According to this google result[1] open() / write() are officially part of posix, while fopen() is part of C. Whatever - that distinction misses the forest for the trees. Its the semantics of those methods that hold computing back. Not their syntax.

[1] https://www.mkompf.com/cplus/posixlist.html - I'd have read the spec itself but you have to buy it from IEEE. Blergh.

2 comments

No it does not, a platform with ISO compliant C compiler is not required to support POSIX in any form.

By the way, since C11, there is no need for POSIX threads any longer.

C11 threads might be implemented on top of POSIX threads, or anything else that the compiler vendor thinks of.

Sorry; the mistake was mine in my earlier comment. I pointed to "the crufty parts of POSIX" in an effort to point vaguely to the UNIX filesystem abstractions - fwrite/write, socket fds, fsync / fsyncdata, as well as fork() and whatnot.

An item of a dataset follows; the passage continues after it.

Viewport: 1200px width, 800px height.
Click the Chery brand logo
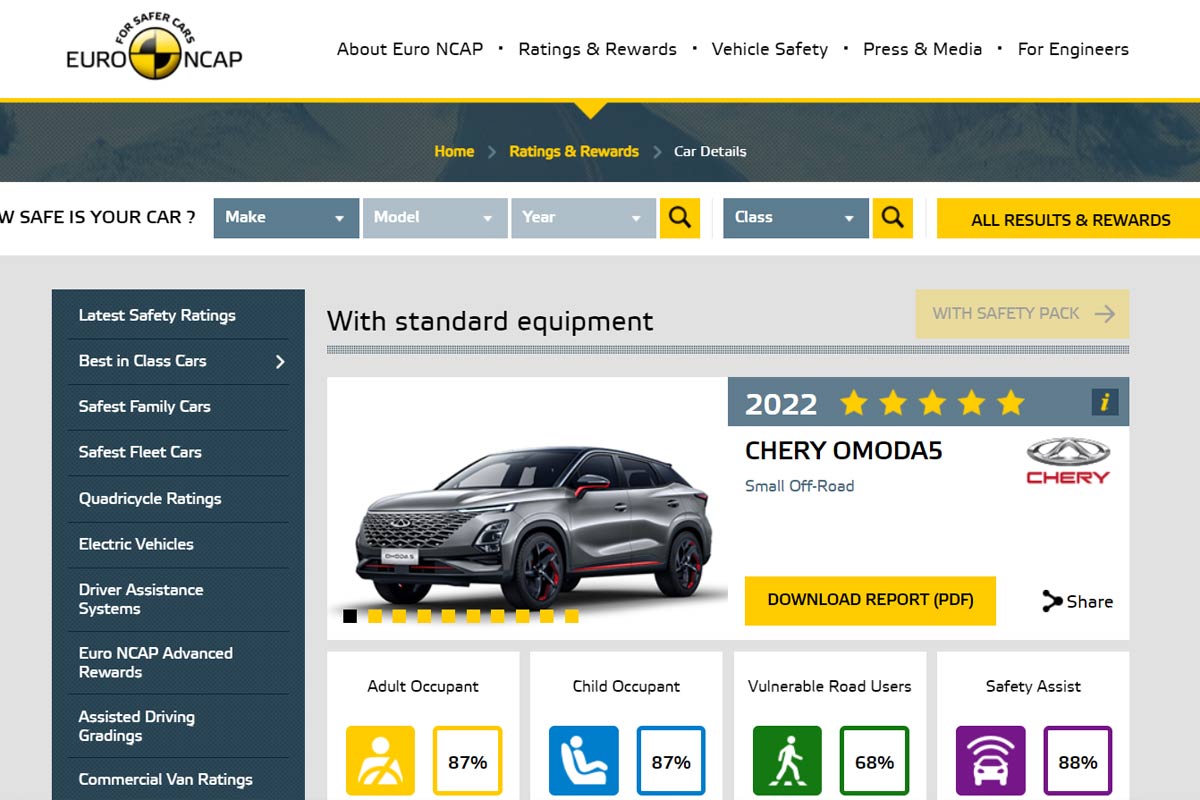1067,462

I don't actually care about the POSIX spec itself, or how POSIX differs from C11 (or how any of that is wrapped by the equivalent methods in Java).

This caused a distraction from the point I was making - which is that there are other ways we can do computing that don't use this model for files at all. For example we could make file operations transactional, or make files semantically rich - like database objects. So files themselves aren't "buckets of bytes" that need to be parsed by each application which interacts with them. There's lots of other ideas in this idea space - but the yoke of millions of lines of legacy code makes it difficult to explore this space outside of toy programming environments. And I worry as a result we might be stuck with the unix model forever.